Nora Krug’s German accent and clear, calm narration add to her stunning memoir Belonging (Simon & Schuster Audio) in which she recounts her journey to understand the German concept of Heimat- “a place that a person is born into that makes for identity.” What makes her German? Why is it important? And universally, what parts of our heritage determine who we are?
Whether you’ve already seen the film or were waiting to first read the book, you need to hear Jane Curtin’s amusing, acerbic reading of Can You Ever Forgive Me? (Simon & Schuster Audio), a true tale of writing gone oh-so-fascinatingly wrong. When Lee Israel’s writing career stalls, she discovers a marvelous ability to write as other people. Famous people. And so she becomes a literary forger. Rarely has crime seemed so reasonable or been as engaging.
Carla Hall reads her delicious, hunger-inducing examination of the taste and history of Soul Food (HarperCollins Audio) with a clarity, rhythm, and enthusiasm that’s thoroughly engrossing.
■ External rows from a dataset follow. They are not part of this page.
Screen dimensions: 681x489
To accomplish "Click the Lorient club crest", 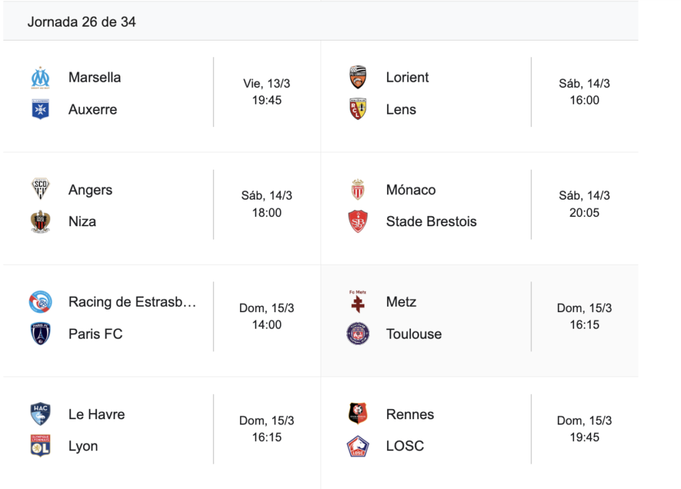I will point(358,77).
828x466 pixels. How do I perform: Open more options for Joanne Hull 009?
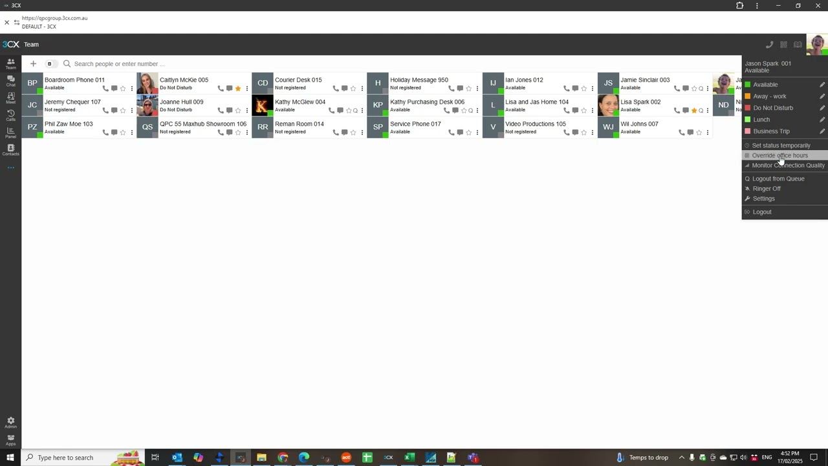(246, 111)
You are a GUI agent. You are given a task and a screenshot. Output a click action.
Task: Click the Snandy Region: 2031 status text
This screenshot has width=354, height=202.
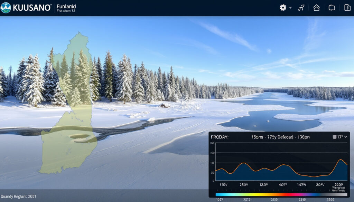click(x=18, y=196)
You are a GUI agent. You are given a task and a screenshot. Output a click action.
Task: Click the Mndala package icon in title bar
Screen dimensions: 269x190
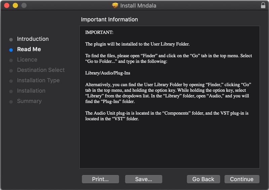115,5
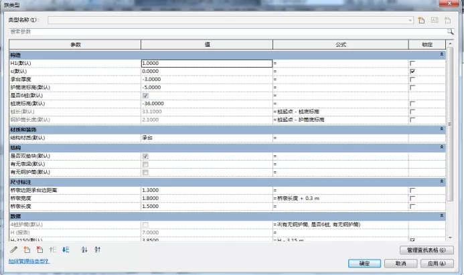
Task: Collapse the 构造 parameter group
Action: [x=441, y=54]
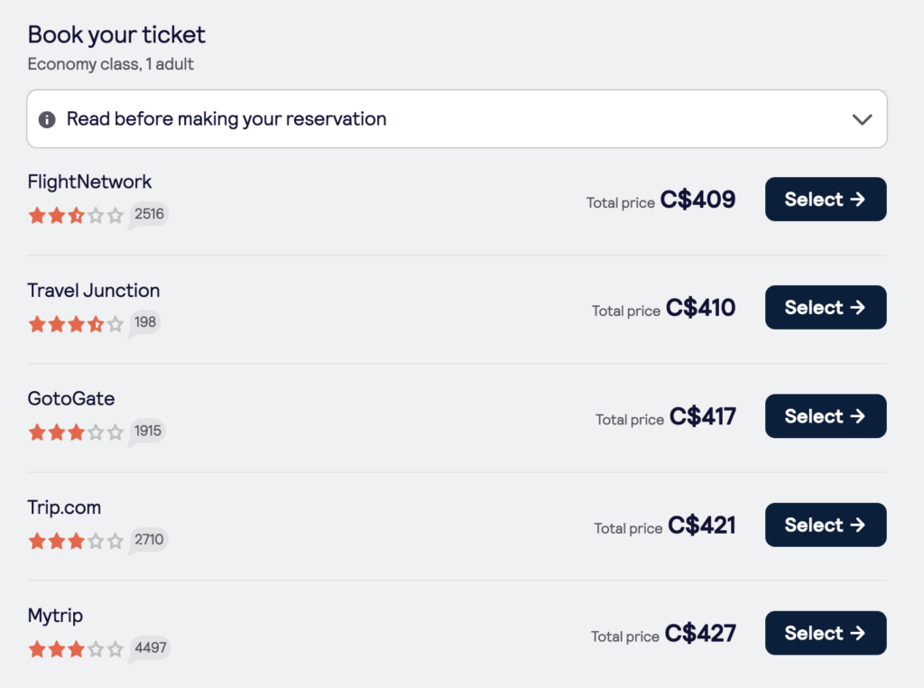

Recipes blend on the plate with the why of soul food’s complex flavors. You’ll end up charmed and educated, with the desire to never leave the kitchen.
James Lance’s light, oh-so-upper-crust tone is spot on for Ben Schott’s second Jeeves novel, Jeeves and the King of Clubs (Penguin Random House Audio) commissioned by the estate of P.G. Wodehouse, creator of the delightfully incompetent Bertie Wooster and the man we all want in our lives – Jeeves – who makes everything right again. In this go-round, they’ve been engaged by a Lord MacAuslan to undertake a spot of counterespionage against the fascist-loving Roderick Spode, another Wodehouse creation. All that could go amusingly wrong does, which is how it should be.
Nine asylum seekers, each with an amazing story, are set adrift in a leaky boat off the Australian coast. Judy Nunn’s moving, unusual novel Sanctuary (Bolinda Audio) is perfectly narrated by John Derum, who channels the fear and highlights the individuality. What happens when they find their rescuer is a surprise.
Oh, the joy of listening to Stephen Fry’s delivery – at once orotund, precise, and delighted – of this examination of the lesser known aspects of the Victorian era in Victorian Secrets (Audible). Historians, authors, and reenactors join Fry in sharing delightful ‘secrets.’ Remember that the supposedly uptight Queen had nine children (i.e., sex) and liked to get sweaty while dancing, and you’ll know that you’re in for a lot of laughs in this hugely fun listen.
Scott Brick gives an edge-of-the-seat narration to this transfixing true tale by thriller writer Brad Meltzer. History often reads like a done deal, but forget for a moment how the American Revolution turned out. In the early years, some folks plotted to kidnap or even murder George Washington. The First Conspiracy (Macmillan Audio) is the story of what happened next, and how George Washington survived to become our first president.
Pete Cross offers a narration that’s both engaging and soothing, which is just right for Stephen Fulder’s illuminating lessons on the meditation practice known as mindfulness. What’s Beyond Mindfulness? (Dreamscape Audio) features chapters that consider topics that affect contemplation – aging, empathy, feelings of power and powerlessness – Fulder offers a helpful and interesting discussion for seasoned practitioners and beginners alike.
Imagine surviving an explosion and returning home, only to go unrecognized and be unable to prove your identity. That’s the terrifying situation that Dr. Lucas Martino finds himself in at the start of Algis Budrys‘ sci-fi classic Who? (Blackstone Publishing), which Grover Gardner reads with his usual aplomb. Highlighting the mix of introspection and action, while layering tension upon tension, Gardner keeps the listener hooked throughout this terrific and mysterious Cold War-era tale.